Am I overlooking something?

That was brought up during discussion on adding the feature. One of the reasons inout is viable is because a) the source and result of where the
constancy flows is well defined and b) the exit point is an rvalue

Allowing ref parameters fails both those rules.

Consider this:

void bad(ref inout(int)* a, ref inout(int)* b);

which is the entry and which is the exit? Is a set to b, or b set to a?

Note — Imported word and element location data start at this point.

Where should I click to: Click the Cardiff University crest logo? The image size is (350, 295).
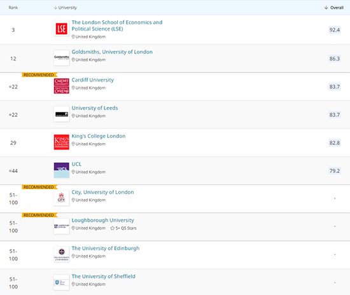coord(61,86)
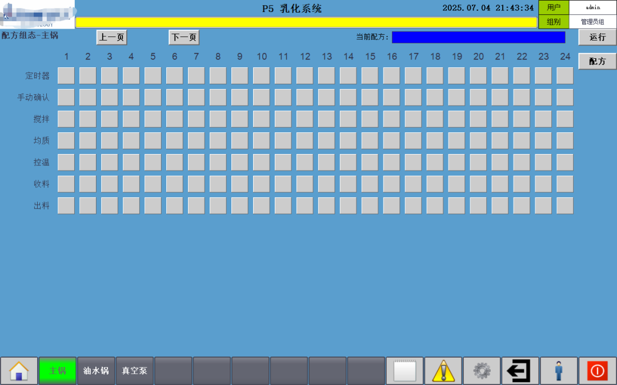Go to previous page with 上一页

tap(112, 38)
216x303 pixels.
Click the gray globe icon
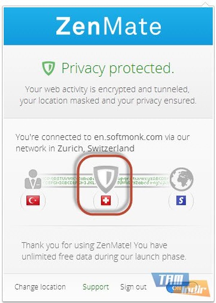[181, 179]
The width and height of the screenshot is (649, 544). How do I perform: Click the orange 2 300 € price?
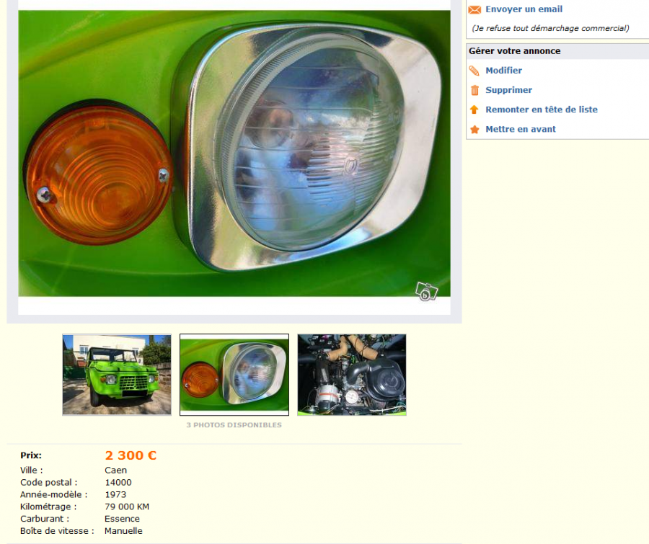tap(131, 455)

Now, also consider that you can't affect the constancy of the result,
because the type of the parameter is already defined. e.g.:

// note that your example shouldn't even be valid, because you can't
implicitly cast through two mutable references
int a;
auto pa = &a;
immutable int b;
auto pb = &b;

f(a, b);

How can this affect a? its type is already decided. Compare that to:

inout(int)* g(inout(int)* b) { return b;}

auto pa = g(pb);

clean and simple.

-Steve

This currently compiles:

inout(void) very_bad(ref inout(int)* a, ref inout(int)* b){a = b;}

void main(){
immutable int a=2;
int *x;
immutable(int)* y=&a;
very_bad(x,y);
*x=1;
assert(*y==a); // fail
}

How does the design catch this error? Will inout** = inout** assignments
be disallowed?

Probably it is better to catch it at the call site. But if that is
implemented then the requirement to have inout on the return value gets
nonsensical.

OK, got it.

What you call 'bad' should compile:

void bad(ref inout(int)* a, ref inout(int)* b);

int* x;
immutable(int)* y;
const(int)* z;

bad(x,x); // fine
bad(y,y); // fine
bad(z,z); // fine

bad(x,y); // inout is deduced to const, ergo neither x nor y convert to the parameter type -> compile error
bad(x,z); // now only error for x
...


The requirement of having inout on the return type should be removed for more expressiveness.

I've thought about this for a few minutes, and I can't find a flaw in it. But I'm not seeing a huge benefit to it either. Why is it advantageous to use a ref parameter for something that should be a return? Can you show a good use case for this? I still am uneasy with allowing applying a wildcard to a reference underneath to mutable references. I know it doesn't work for const.